= EXERCISE =
Could you copy each line of the listing that holds "sidebar"?

= DATA FOR THE TASK =
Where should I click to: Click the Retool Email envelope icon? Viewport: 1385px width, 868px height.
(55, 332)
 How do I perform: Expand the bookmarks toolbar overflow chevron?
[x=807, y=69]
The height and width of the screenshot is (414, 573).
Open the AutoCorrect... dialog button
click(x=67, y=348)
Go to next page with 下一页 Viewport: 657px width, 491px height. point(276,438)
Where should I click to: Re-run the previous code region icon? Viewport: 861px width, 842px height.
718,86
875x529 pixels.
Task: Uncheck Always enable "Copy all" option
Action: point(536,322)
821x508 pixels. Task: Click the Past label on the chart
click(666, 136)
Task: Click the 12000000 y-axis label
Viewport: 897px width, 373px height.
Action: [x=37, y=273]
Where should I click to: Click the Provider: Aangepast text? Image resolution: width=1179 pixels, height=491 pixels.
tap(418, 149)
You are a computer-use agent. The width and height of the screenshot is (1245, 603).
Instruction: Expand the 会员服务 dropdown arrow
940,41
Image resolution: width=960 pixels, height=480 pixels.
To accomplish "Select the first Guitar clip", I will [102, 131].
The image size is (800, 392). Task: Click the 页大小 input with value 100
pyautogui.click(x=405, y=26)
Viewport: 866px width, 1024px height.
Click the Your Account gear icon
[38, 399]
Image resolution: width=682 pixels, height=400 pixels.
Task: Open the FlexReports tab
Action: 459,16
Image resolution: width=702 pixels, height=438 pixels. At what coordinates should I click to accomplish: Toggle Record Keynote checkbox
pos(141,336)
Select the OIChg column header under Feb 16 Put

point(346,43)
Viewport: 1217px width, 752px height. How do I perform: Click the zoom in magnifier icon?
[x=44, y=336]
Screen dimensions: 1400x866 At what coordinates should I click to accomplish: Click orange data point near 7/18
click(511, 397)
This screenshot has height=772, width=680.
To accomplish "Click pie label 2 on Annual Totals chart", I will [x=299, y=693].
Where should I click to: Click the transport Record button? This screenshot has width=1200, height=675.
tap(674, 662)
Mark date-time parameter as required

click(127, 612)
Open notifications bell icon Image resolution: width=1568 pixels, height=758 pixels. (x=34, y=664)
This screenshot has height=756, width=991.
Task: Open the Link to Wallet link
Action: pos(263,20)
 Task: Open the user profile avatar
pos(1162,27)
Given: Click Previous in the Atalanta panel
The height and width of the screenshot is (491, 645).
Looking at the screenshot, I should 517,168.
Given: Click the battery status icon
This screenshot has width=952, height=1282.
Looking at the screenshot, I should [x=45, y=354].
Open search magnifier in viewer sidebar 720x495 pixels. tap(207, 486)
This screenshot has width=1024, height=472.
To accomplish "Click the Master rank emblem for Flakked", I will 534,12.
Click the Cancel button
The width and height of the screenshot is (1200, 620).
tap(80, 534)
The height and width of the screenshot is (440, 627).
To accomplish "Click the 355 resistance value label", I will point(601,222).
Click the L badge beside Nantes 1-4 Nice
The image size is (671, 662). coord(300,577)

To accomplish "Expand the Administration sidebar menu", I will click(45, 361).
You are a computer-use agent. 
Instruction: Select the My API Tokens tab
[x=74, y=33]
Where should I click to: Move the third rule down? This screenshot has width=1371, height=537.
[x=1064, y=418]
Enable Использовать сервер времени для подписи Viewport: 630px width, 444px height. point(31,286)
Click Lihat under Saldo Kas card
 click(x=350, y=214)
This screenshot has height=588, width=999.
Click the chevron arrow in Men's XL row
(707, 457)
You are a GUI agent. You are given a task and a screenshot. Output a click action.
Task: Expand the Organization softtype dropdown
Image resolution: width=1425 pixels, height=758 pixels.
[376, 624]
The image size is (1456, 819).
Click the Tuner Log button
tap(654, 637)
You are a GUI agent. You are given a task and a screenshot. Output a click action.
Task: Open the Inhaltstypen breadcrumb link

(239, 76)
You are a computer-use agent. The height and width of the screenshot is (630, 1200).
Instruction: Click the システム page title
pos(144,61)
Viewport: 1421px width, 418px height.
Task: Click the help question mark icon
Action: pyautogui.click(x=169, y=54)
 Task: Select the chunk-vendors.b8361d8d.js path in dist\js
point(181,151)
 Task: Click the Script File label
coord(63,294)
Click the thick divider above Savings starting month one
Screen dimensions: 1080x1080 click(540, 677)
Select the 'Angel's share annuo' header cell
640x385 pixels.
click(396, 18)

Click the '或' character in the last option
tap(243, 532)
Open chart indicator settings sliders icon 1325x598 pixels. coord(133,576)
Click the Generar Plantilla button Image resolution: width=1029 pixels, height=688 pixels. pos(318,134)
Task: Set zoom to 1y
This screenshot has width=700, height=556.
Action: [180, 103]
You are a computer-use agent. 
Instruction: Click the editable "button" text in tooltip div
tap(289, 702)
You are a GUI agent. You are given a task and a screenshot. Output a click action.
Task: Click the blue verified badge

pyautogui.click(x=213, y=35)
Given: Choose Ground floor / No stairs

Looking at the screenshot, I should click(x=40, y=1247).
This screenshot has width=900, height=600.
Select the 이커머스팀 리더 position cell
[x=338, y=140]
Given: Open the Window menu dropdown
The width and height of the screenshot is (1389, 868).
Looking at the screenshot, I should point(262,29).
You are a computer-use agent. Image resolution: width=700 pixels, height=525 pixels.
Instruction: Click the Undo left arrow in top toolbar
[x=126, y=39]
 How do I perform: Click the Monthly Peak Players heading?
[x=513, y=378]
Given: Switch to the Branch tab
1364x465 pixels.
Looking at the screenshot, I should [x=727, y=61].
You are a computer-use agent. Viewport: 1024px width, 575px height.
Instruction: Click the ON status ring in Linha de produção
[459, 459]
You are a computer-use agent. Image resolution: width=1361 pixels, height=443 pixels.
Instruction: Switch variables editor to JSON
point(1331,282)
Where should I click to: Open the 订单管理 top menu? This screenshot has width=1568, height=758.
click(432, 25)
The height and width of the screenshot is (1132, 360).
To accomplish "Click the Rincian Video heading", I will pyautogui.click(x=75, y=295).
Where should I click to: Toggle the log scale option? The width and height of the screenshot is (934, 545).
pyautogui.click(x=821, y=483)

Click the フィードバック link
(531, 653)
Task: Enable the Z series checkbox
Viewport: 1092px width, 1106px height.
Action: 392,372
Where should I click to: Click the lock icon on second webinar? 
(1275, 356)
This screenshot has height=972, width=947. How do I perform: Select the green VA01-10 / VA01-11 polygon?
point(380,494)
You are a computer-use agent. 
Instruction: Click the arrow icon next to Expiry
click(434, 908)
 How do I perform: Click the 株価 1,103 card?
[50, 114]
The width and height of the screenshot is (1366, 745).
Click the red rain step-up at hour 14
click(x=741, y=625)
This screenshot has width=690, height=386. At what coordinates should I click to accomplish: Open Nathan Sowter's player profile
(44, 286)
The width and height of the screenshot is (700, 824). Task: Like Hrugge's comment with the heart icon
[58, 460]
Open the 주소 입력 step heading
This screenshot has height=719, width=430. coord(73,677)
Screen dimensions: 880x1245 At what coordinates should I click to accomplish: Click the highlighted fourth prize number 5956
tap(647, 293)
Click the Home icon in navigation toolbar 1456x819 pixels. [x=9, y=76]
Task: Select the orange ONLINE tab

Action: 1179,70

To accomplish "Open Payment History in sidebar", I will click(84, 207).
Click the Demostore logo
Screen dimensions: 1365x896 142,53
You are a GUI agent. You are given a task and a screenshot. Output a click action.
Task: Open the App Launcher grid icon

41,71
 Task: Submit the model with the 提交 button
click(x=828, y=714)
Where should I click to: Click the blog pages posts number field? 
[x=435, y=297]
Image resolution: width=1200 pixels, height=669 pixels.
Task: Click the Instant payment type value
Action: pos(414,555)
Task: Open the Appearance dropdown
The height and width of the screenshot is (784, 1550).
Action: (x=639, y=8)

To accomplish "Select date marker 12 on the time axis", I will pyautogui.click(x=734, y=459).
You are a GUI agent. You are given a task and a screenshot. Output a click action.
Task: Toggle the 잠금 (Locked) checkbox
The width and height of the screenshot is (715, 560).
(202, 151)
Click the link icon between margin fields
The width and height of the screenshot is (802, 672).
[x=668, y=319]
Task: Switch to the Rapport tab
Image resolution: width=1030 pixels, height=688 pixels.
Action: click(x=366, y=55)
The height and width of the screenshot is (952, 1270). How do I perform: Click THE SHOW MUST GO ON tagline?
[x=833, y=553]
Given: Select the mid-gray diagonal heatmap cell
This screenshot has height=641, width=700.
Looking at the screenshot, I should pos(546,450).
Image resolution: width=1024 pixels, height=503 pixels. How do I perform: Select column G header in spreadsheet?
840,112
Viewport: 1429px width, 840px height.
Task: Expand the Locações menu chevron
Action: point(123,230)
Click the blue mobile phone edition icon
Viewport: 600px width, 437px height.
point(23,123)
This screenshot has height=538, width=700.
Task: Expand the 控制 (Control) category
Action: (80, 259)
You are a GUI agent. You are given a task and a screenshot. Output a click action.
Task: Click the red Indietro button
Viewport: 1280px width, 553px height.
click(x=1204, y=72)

= EXERCISE OUTPUT =
Open search magnifier in viewer sidebar 720x495 pixels. tap(207, 486)
To accomplish "Expand the Administration sidebar menu", I will click(45, 361).
To accomplish "Open Payment History in sidebar", I will click(84, 207).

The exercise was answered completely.